Whether you call it a Spot Check, or a Fleet Check, or any other name, we all have this time where something comes along and we need to check across our organization to determine if an IOC is present.

This sometimes comes in as a tip from a law enforcement agency, sometimes it's a report from a vendor selling threat intelligence and sometimes it's just IOCs extracted from a piece of malware during an incident.

Regardless of how it comes in, we all want a good solution for this. That's how we got to the new SpotCheck feature present in the LimaCharlie Python CLI/API.

We've spent a lot of time trying to boil down this feature to its core. It needed to be simple to use, to the point and easy to automate. This is what it looks like:

python -m limacharlie.SpotCheck --tags finance_dept --file c:\\evil.exe --file c:\\windows\\system32\\payload.dat --registry-key hklm\\software\\secret_storage --yara ./apt_43.yara

This is an example command line: you specify which hosts to check (by platform or by tag), then you specify a list of IOCs (as many as you want) to check. Press enter, the tool starts running and outputs line-based records of which agents have been checked, which have had errors and more importantly which IOCs were found.

Of course this is just the beginning, but this is the list of current IOC checks you can do:

  • File/directory recursively using name patterns.
  • File hashes recursively using name patterns.
  • Registry keys/value (Windows).
  • Yara system-wide scans (memory and files).
  • Yara files scan recursively using name patterns.
  • Yara process memory and files by process name pattern.

All of these are done via the public LimaCharlie API, so if you want to customize it for your purposes by having a look at the code for the Python API.

Over time this list will grow and we may use this as a basis for similar functionality through the web interface.

blog1.png
 

Python API 2.0.0

 

The LimaCharlie Python API brings many new quality of life changes.

The core of those changes is how Credentials are used. In the past, credentials had to be passed individually to API calls or to CLI components. This was a pain because it required a lot of copy and pasting of OIDs and API keys.

Now, you have 3 main ways of dealing with credentials.

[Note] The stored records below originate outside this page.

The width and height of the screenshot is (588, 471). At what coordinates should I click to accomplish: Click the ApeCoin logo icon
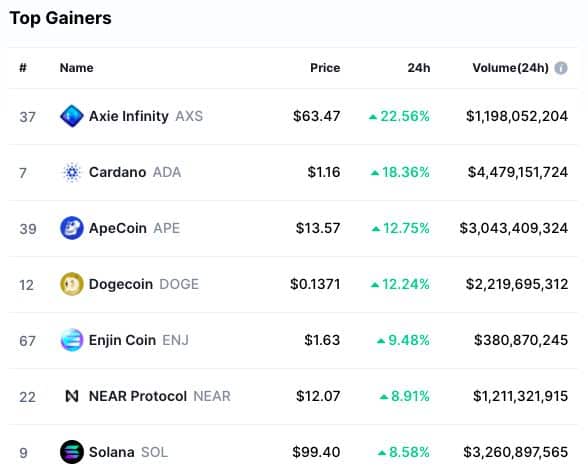[72, 228]
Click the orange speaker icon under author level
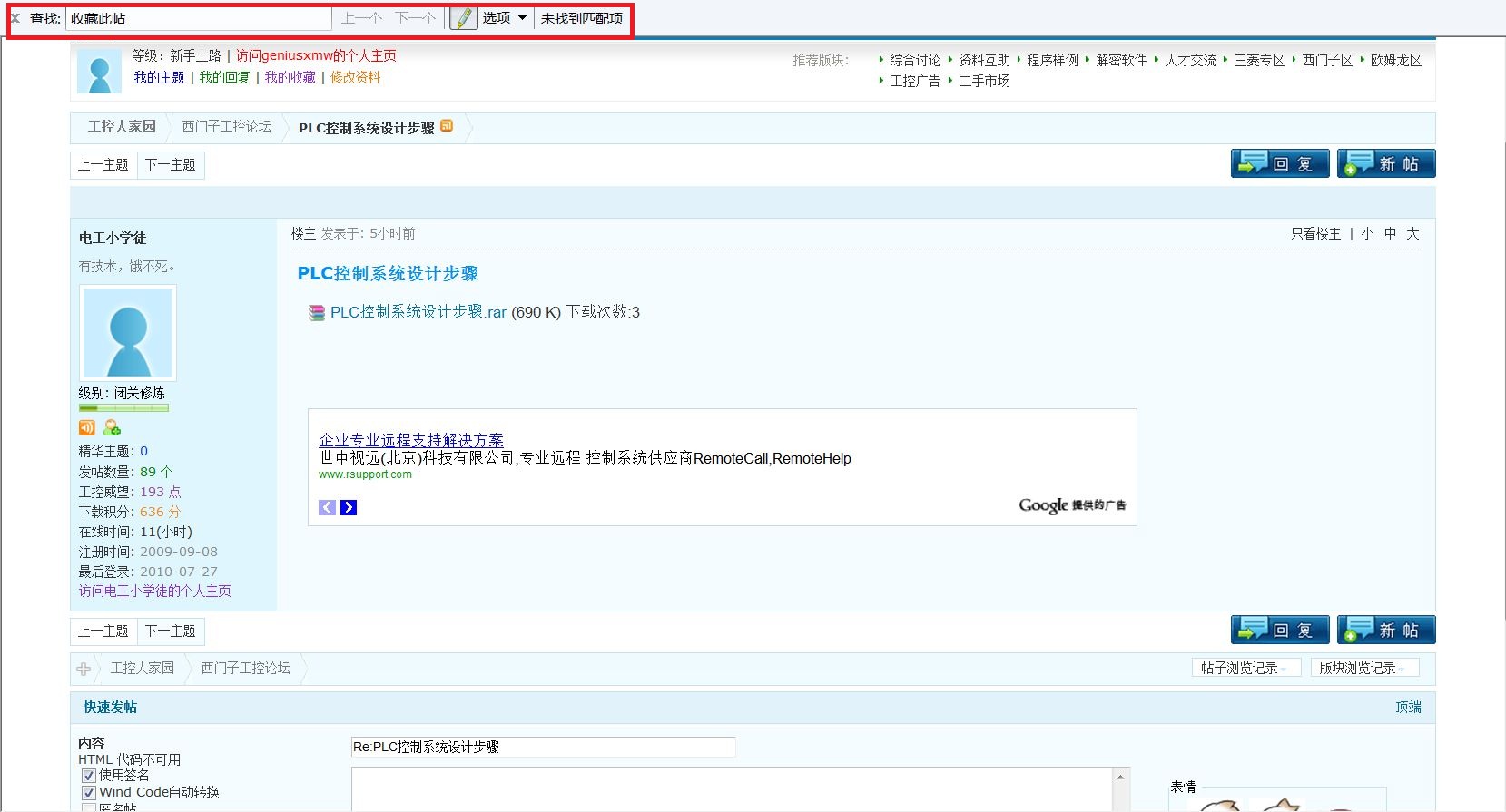The image size is (1506, 812). 87,427
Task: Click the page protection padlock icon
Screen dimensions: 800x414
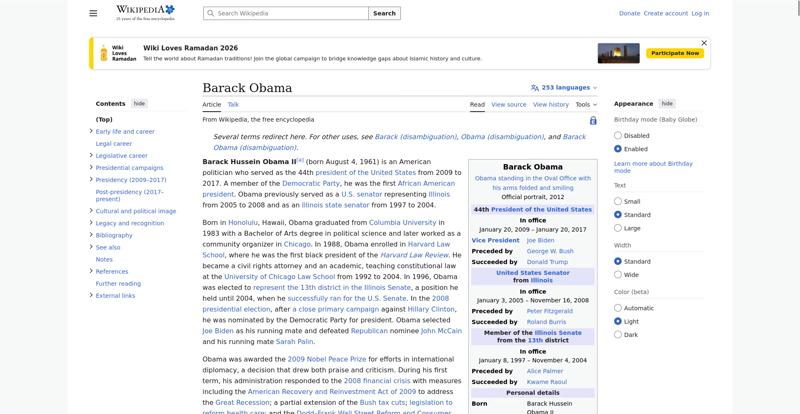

You can still use individual credentials passed to API calls and CLI modules. However, all parts of the Python API now accept None as OID and API key, and if neither are present, they will fall back onto two new methods:

  1. Environment variables have been introduced:
    1. LC_OID: this is the Organization ID you would like to use.
    2. LC_API_KEY: this is the API Key you would like to use.
    3. LC_CREDS_FILE: if the LC_API_KEY is not present, this can point to a simple YAML file on disk with "oid" and "api_key" values to use.
  2. If no environment variables are present, the API will fallback to the "~/.limacharlie" file in the current user's home directory. The contents of this file are identical to the LC_CREDS_FILE mentioned above.

For operators, this method #2 tends to be the easiest since it doesn't rely on setting environment variables manually.

To facilitate this, we also introduced the follow CLI call: "python -m limacharlie login". This will prompt you for your OID and API Key and will generate the "~/.limacharlie" in the current user's home directory for you. This is by far the simplest way to get going. Afterwards, no more need to specify credentials manually.

We really hope this simple yet powerful mechanism will make your life easier as much as it did for us. For us, this solidifies the position of the Python API as more than a library to simplify automation of the REST API. We see the Python API as the official CLI for LimaCharlie, much like the "aws" and "gcloud" or "firebase" CLIs.